As the successor to Utah’s first non-Mormon day school reaches its 150th anniversary, teacher Nate Kogan is what the Rowland Hall community calls “a lifer.”
Having attended the private Salt Lake City school from preschool to 12th grade, Kogan introduces himself to new students each fall by sharing how that 150-year legacy has shaped his life.
“I tell them, honestly, that it’s an honor to be able to serve on faculty with colleagues who helped craft my own love of education and desire to face academic and professional challenges,” said Kogan, a 2000 Rowland alumnus who now teaches Western civilization.
“I feel really grateful,” he said, “to help carry on that tradition and tell [my students] that I will do my best to uphold those same values for each of them.”
To mark its sesquicentennial, Rowland Hall is hosting a series of celebrations this weekend for current and former students, faculty and their families. There will be tours of the school’s old site in The Avenues — current home of The Madeleine Choir School — as well as an all-class reunion, presentations of the school’s history and a party at its east Salt Lake City campus featuring live music and food trucks.
Today’s Rowland Hall grew from two schools: St. Mark’s Grammar School, opened by the Episcopal Church in 1867, and then-all girls school Rowland Hall, founded in 1881. The two worked closely until merging in 1964, under the Rowland Hall name.
As Utah’s first day school not operated by The Church of Jesus Christ of Latter-day Saints, St. Mark’s began with 16 students taking classes in a Main Street bowling alley. Rowland Hall moved from its original perch in The Avenues to two campuses in the heart of Salt Lake City.
A century and a half later, Rowland Hall serves almost 950 students, from preschool through high school, and has about 3,500 graduates.
Head of School Alan Sparrow said Rowland’s close-knit mindset and community cohesion never faltered through that history. Sparrow, who’s led the school for 26 years, attributed its longevity to parents, staff, faculty and students all sharing basic values of inclusion and community involvement.
“We want to produce students who go out into the world and make it better,” Sparrow said. “Education itself isn’t worth anything if you don’t produce someone who is ethically valuable, cares about being a good citizen and helps others.”
When Kogan graduated 17 years ago, he went off to Columbia University in New York City, convinced he wanted to experience a completely new place away from everything familiar to him. Instead, he said, he found a deeper appreciation of his time at Rowland Hall.
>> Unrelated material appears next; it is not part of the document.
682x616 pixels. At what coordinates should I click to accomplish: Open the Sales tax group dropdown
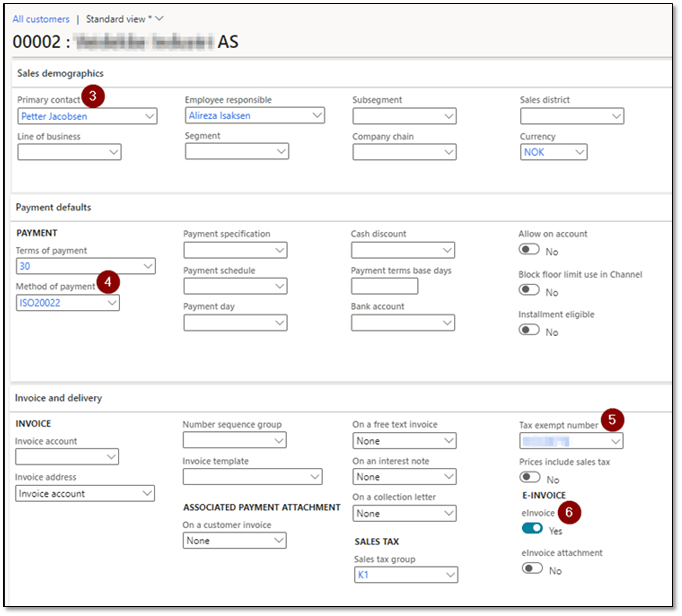pyautogui.click(x=450, y=574)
He taught history at independent schools in Texas for eight years after college — then jumped at the chance to return to Salt Lake City and teach at his alma mater when the call came in 2012. And Kogan is proud, he said, that his son and daughter now both attend Rowland Hall.
“People feel so strongly about Rowland and why it’s endured is because you are not anonymous when you’re there,” he said. “It’s a small place, but the bonds are close and students, faculty and staff care for one another and that lasts well beyond your time there.”